22.         L’autorisation de construire DD 3______ portait sur la construction d’un atelier/dépôt (objet cadastré sous le n° 2______), lequel n’est pas visé par la décision querellée, ainsi qu’une aire de sablage - où se situe actuellement l’objet C. Aucune autre installation n’a été autorisée. Or, force est de constater, en référence aux objets énumérés par le département dans son courrier du 1er avril 2002, les éléments suivants :

-          objet A : l’installation de trois containers est sans contestation possible soumise à autorisation et n’a été ni autorisée dans le cadre de la DD 3______ ni ultérieurement ;

-          objets B, C (lequel prend place sur l’aire de sablage dûment autorisée), D et E : ces quatre bâtiments n’ont jamais fait l’objet d’une autorisation de construire. Le fait qu’il s’agisse de bâtiments démontés d’une parcelle sise à J______ et remontés à l’identique sur la parcelle n° 1______ ne les soustrait pas à la définition d’une installation soumise à autorisation au sens de la LCI et de la jurisprudence rappelée précédemment ; de même, le fait d’avoir dû remplacer des tôles du bâtiment C suite à l’incendie ne permet pas encore de conclure que le bâtiment en lui-même serait légal et que ces remplacements auraient dispensé les recourants de solliciter une autorisation de construire – en particulier du fait que l’objet C n’a pas été reconstruit à l’identique puisque, notamment, ses côtés ont été fermés ;

-          objet F : il s’agit d’un espace de stationnement mis à disposition de l’entreprise H______ SA, sujette à autorisation, laquelle n’a jamais été sollicitée.

Au vu de ce qui précède, c’est à juste titre que le département a demandé la remise en état de la parcelle en supprimant toutes les constructions et installations listées dans son courrier du 1er avril 2022, lesquelles n’ont jamais fait l’objet d’une autorisation de construire et ont ainsi été érigées en toute illégalité.

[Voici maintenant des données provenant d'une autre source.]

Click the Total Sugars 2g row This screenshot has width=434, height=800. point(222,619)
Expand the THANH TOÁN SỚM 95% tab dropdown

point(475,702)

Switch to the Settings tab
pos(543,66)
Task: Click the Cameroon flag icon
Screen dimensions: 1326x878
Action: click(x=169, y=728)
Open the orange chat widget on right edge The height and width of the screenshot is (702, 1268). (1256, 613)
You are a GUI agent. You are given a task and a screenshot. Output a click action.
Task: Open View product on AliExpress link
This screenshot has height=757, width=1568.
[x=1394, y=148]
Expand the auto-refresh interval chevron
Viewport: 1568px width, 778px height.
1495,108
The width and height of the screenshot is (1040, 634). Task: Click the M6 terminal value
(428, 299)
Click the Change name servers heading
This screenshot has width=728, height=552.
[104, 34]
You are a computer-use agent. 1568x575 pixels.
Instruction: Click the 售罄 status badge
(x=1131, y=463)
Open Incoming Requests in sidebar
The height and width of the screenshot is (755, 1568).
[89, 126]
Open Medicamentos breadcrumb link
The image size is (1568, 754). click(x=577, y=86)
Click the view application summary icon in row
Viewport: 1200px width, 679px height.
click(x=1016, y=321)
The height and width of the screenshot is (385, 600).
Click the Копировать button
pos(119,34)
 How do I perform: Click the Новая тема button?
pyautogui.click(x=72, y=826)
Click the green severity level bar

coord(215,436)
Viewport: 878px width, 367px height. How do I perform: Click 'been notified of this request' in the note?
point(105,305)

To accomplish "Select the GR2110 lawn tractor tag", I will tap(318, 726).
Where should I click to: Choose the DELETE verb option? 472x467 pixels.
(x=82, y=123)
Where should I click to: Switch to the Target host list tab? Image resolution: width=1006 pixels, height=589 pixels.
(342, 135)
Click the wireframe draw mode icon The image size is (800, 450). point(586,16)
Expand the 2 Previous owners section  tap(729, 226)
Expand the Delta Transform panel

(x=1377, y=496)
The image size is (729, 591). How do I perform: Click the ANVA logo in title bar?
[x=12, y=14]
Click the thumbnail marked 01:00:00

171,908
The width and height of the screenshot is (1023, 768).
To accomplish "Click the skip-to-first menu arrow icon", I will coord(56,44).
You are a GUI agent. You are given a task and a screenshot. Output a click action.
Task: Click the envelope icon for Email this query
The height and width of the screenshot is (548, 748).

23.         En tous points mal fondé, le recours est rejeté et la décision confirmée.

24.         En application des art. 87 al. 1 LPA et 1 et 2 du règlement sur les frais, émoluments et indemnités en procédure administrative du 30 juillet 1986 (RFPA - E 5 10.03), les recourants, pris conjointement et solidairement, qui succombent, sont condamnés au paiement d’un émolument s'élevant à CHF 900.- ; il est couvert par l’avance de frais versée à la suite du dépôt du recours. Vu l’issue du litige, aucune indemnité de procédure ne sera allouée (art. 87 al. 2 LPA).

 


PAR CES MOTIFS

LE TRIBUNAL ADMINISTRATIF

DE PREMIÈRE INSTANCE

1.             déclare recevable le recours interjeté le 23 octobre 2023 par Messieurs A______ et B______ contre la décision du département du territoire du ______ 2023 ;

2.             le rejette ;

3.             met à la charge de Messieurs A______ et B______, pris conjointement et solidairement, un émolument de CHF 900.-, lequel est couvert par l'avance de frais ;

4.             dit qu’il n’est pas alloué d’indemnité de procédure ;

5.             dit que, conformément aux art. 132 LOJ, 62 al. 1 let. a et 65 LPA, le présent jugement est susceptible de faire l'objet d'un recours auprès de la chambre administrative de la Cour de justice (10 rue de Saint-Léger, case postale 1956, 1211 Genève 1) dans les trente jours à compter de sa notification. L'acte de recours doit être dûment motivé et contenir, sous peine d'irrecevabilité, la désignation du jugement attaqué et les conclusions du recourant. Il doit être accompagné du présent jugement et des autres pièces dont dispose le recourant.

 

Siégeant : Sophie CORNIOLEY BERGER, présidente, Diane SCHASCA et Carmelo STENDARDO, juges assesseurs.

Au nom du Tribunal :

La présidente

Sophie CORNIOLEY BERGER

 

Copie conforme de ce jugement est communiquée aux parties.